いずれも、大和和紀訳の前段部分は存在しない。光源氏に対する言及だけだ。

つまり、これは作者大和和紀の意訳というか創作なのだ。
しかし著名な女流作家よりもずっと簡潔でいて、本質を突いて素晴らしい。
「帝として帝室千年の栄えのために努めてほしい」をどこから絞り出してきたのか、天才的だ。

柳美里さんが全米図書賞2020/11/20

柳美里さんが全米図書賞を取ったことが、一部で物議を醸しているようだ。
というのも彼女が反日的な言動で知られているからだ。

私は15年ほど前だろうか、新聞社の文化部デスクをしていた時に彼女に会ったことがある。
その頃は私もまだ〝嫌韓〟ではなく、彼女に対しても悪い印象は全くなかった。

もちろん今では、反日的な言動は許せない。

ただ、彼女の場合、それもまた、商売道具にしている感じが強い。

彼女は自分の恋人や子供をネタにしたり(つまりプライバシーの切り売り)、東日本大震災の被災地に移り住んだり、作家で居続けることに必死だ。
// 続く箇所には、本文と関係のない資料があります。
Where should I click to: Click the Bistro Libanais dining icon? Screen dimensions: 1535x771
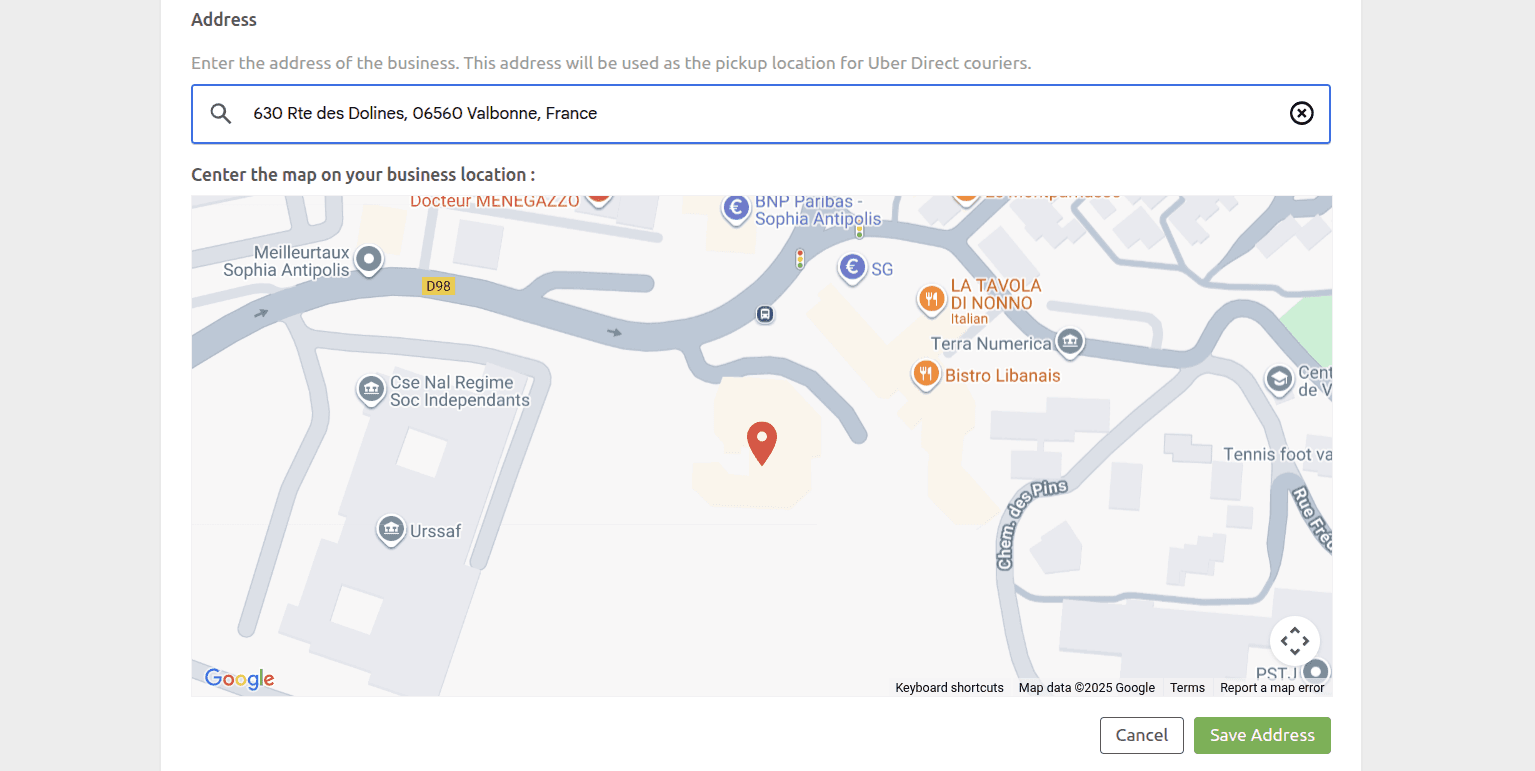[x=926, y=375]
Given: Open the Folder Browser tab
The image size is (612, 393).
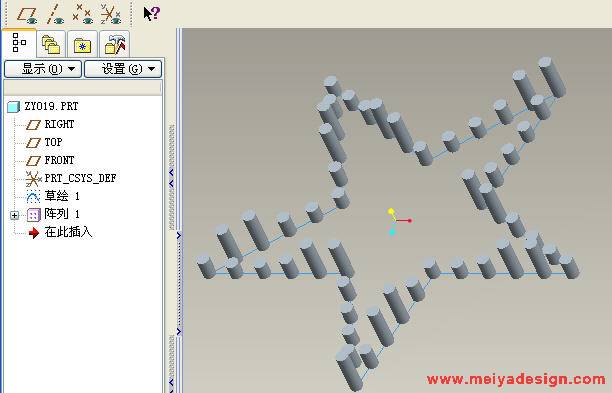Looking at the screenshot, I should (x=51, y=45).
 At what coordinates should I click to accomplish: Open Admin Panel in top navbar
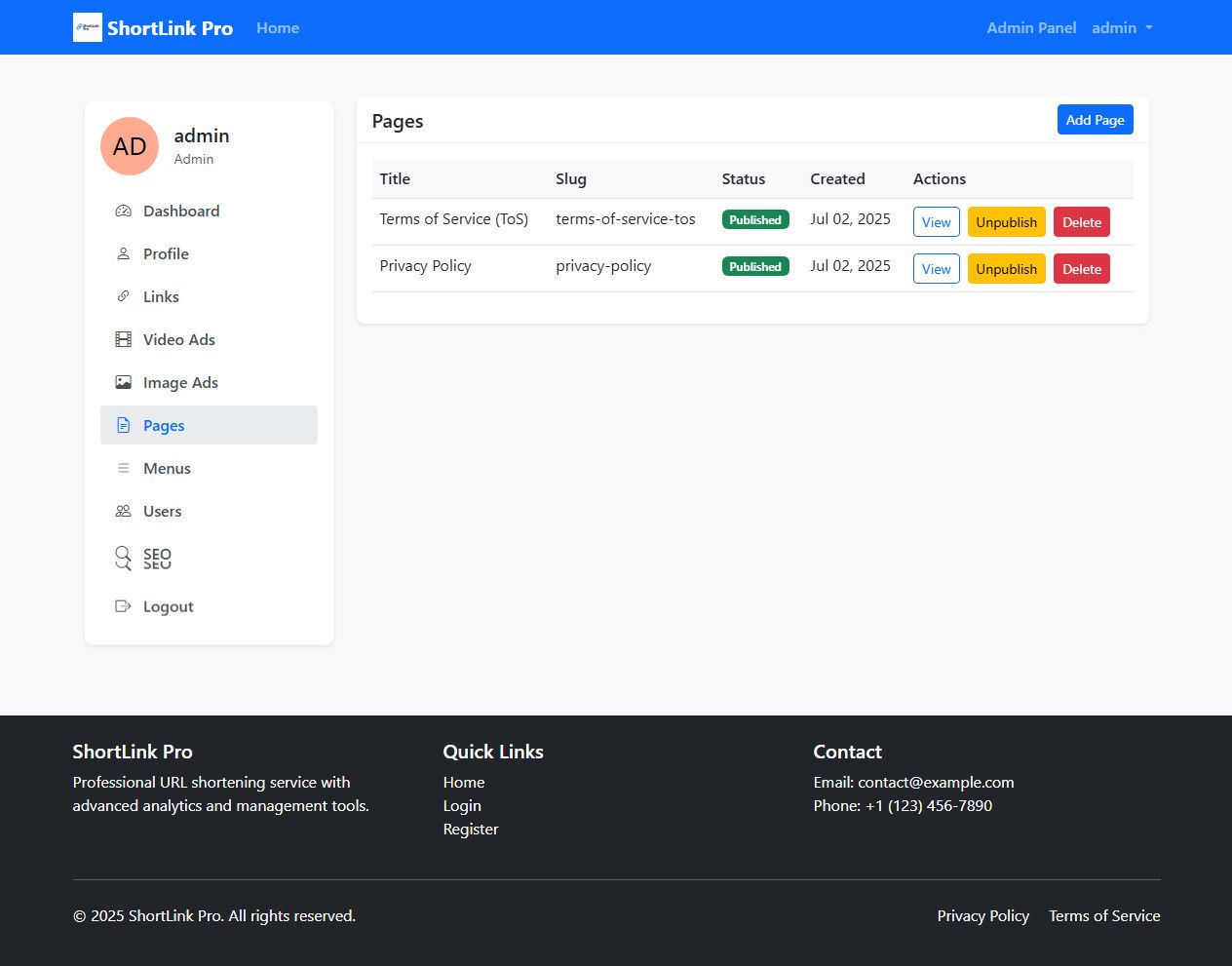(x=1031, y=27)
そこまでして作家を続けたいかと痛ましくも思うが、なまじ芥川賞なんか取ったばかりに意地があるんだろうなあ。

「文豪とアルケミスト」が好きなら2020/08/12

「文豪とアルケミスト」というアニメが好評のうちに終わったらしい。
調べてみると「文豪ストレイドッグス」的な奴みたい。

どうして織田作之助とか太宰治に、こんなに需要があるんだろ?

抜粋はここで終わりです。